** Activity **
Set down the full data below exactly as given, please.

:: Provided records ::

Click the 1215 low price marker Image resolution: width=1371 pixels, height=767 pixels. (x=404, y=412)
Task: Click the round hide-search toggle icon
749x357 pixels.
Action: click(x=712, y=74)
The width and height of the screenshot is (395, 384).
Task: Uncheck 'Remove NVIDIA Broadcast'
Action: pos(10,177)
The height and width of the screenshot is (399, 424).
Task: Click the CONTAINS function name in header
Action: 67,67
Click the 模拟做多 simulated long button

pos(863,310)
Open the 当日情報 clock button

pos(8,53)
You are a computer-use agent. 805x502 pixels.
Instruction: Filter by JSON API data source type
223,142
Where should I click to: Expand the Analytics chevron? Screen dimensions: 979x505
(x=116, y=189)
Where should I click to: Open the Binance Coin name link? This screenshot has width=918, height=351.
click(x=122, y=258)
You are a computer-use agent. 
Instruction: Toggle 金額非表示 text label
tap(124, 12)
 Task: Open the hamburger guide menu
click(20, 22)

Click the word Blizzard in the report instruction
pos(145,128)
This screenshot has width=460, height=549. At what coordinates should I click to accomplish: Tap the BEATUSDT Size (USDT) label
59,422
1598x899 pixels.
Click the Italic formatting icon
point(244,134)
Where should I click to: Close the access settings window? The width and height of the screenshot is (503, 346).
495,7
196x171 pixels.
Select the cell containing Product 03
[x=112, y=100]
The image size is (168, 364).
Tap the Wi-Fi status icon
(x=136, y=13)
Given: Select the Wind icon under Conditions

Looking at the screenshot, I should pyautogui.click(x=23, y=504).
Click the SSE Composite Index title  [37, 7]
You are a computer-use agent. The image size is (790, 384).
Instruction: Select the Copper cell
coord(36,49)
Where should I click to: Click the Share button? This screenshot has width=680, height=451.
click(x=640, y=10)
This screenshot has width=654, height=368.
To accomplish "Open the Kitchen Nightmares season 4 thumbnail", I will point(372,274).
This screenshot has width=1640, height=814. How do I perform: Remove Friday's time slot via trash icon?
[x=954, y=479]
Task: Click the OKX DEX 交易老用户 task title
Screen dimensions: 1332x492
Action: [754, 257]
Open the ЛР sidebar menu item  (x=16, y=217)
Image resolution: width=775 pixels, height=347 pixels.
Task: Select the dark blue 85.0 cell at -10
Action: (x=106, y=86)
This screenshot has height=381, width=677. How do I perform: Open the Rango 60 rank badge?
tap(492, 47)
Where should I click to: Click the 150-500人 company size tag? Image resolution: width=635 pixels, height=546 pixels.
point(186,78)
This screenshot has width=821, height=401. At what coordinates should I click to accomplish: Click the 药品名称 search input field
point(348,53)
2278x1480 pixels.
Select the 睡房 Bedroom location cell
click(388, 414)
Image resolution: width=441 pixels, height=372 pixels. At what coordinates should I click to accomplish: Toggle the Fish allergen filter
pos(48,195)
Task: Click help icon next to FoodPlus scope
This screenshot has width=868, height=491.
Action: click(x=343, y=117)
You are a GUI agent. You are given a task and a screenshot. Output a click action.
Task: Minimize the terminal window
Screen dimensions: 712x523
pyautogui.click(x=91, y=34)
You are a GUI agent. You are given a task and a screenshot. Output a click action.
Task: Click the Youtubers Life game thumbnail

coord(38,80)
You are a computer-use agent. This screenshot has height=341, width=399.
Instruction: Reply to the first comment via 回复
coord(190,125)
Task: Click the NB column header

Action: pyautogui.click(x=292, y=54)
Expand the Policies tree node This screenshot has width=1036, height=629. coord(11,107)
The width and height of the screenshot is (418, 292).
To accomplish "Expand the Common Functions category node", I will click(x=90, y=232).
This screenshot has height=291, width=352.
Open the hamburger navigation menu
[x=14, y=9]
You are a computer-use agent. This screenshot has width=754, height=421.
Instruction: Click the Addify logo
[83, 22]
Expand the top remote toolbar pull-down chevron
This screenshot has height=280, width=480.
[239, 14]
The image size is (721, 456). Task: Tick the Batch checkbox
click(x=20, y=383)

:::

** Result of this task **
Click the 1215 low price marker Image resolution: width=1371 pixels, height=767 pixels. (x=404, y=412)
Task: Click the round hide-search toggle icon
749x357 pixels.
Action: click(x=712, y=74)
The width and height of the screenshot is (395, 384).
Task: Uncheck 'Remove NVIDIA Broadcast'
Action: pos(10,177)
The height and width of the screenshot is (399, 424).
Task: Click the CONTAINS function name in header
Action: 67,67
Click the 模拟做多 simulated long button

pos(863,310)
Open the 当日情報 clock button

pos(8,53)
You are a computer-use agent. 805x502 pixels.
Instruction: Filter by JSON API data source type
223,142
Where should I click to: Expand the Analytics chevron? Screen dimensions: 979x505
(x=116, y=189)
Where should I click to: Open the Binance Coin name link? This screenshot has width=918, height=351.
click(x=122, y=258)
You are a computer-use agent. 
Instruction: Toggle 金額非表示 text label
tap(124, 12)
 Task: Open the hamburger guide menu
click(20, 22)

Click the word Blizzard in the report instruction
pos(145,128)
This screenshot has width=460, height=549. At what coordinates should I click to accomplish: Tap the BEATUSDT Size (USDT) label
59,422
1598x899 pixels.
Click the Italic formatting icon
point(244,134)
Where should I click to: Close the access settings window? The width and height of the screenshot is (503, 346).
495,7
196x171 pixels.
Select the cell containing Product 03
[x=112, y=100]
The image size is (168, 364).
Tap the Wi-Fi status icon
(x=136, y=13)
Given: Select the Wind icon under Conditions

Looking at the screenshot, I should pyautogui.click(x=23, y=504).
Click the SSE Composite Index title  [37, 7]
You are a computer-use agent. The image size is (790, 384).
Instruction: Select the Copper cell
coord(36,49)
Where should I click to: Click the Share button? This screenshot has width=680, height=451.
click(x=640, y=10)
This screenshot has width=654, height=368.
To accomplish "Open the Kitchen Nightmares season 4 thumbnail", I will point(372,274).
This screenshot has width=1640, height=814. How do I perform: Remove Friday's time slot via trash icon?
[x=954, y=479]
Task: Click the OKX DEX 交易老用户 task title
Screen dimensions: 1332x492
Action: [754, 257]
Open the ЛР sidebar menu item  (x=16, y=217)
Image resolution: width=775 pixels, height=347 pixels.
Task: Select the dark blue 85.0 cell at -10
Action: (x=106, y=86)
This screenshot has height=381, width=677. How do I perform: Open the Rango 60 rank badge?
tap(492, 47)
Where should I click to: Click the 150-500人 company size tag? Image resolution: width=635 pixels, height=546 pixels.
point(186,78)
This screenshot has width=821, height=401. At what coordinates should I click to accomplish: Click the 药品名称 search input field
point(348,53)
2278x1480 pixels.
Select the 睡房 Bedroom location cell
click(388, 414)
Image resolution: width=441 pixels, height=372 pixels. At what coordinates should I click to accomplish: Toggle the Fish allergen filter
pos(48,195)
Task: Click help icon next to FoodPlus scope
This screenshot has width=868, height=491.
Action: click(x=343, y=117)
You are a GUI agent. You are given a task and a screenshot. Output a click action.
Task: Minimize the terminal window
Screen dimensions: 712x523
pyautogui.click(x=91, y=34)
You are a GUI agent. You are given a task and a screenshot. Output a click action.
Task: Click the Youtubers Life game thumbnail

coord(38,80)
You are a computer-use agent. This screenshot has height=341, width=399.
Instruction: Reply to the first comment via 回复
coord(190,125)
Task: Click the NB column header

Action: pyautogui.click(x=292, y=54)
Expand the Policies tree node This screenshot has width=1036, height=629. coord(11,107)
The width and height of the screenshot is (418, 292).
To accomplish "Expand the Common Functions category node", I will click(x=90, y=232).
This screenshot has height=291, width=352.
Open the hamburger navigation menu
[x=14, y=9]
You are a computer-use agent. This screenshot has width=754, height=421.
Instruction: Click the Addify logo
[83, 22]
Expand the top remote toolbar pull-down chevron
This screenshot has height=280, width=480.
[239, 14]
The image size is (721, 456). Task: Tick the Batch checkbox
click(x=20, y=383)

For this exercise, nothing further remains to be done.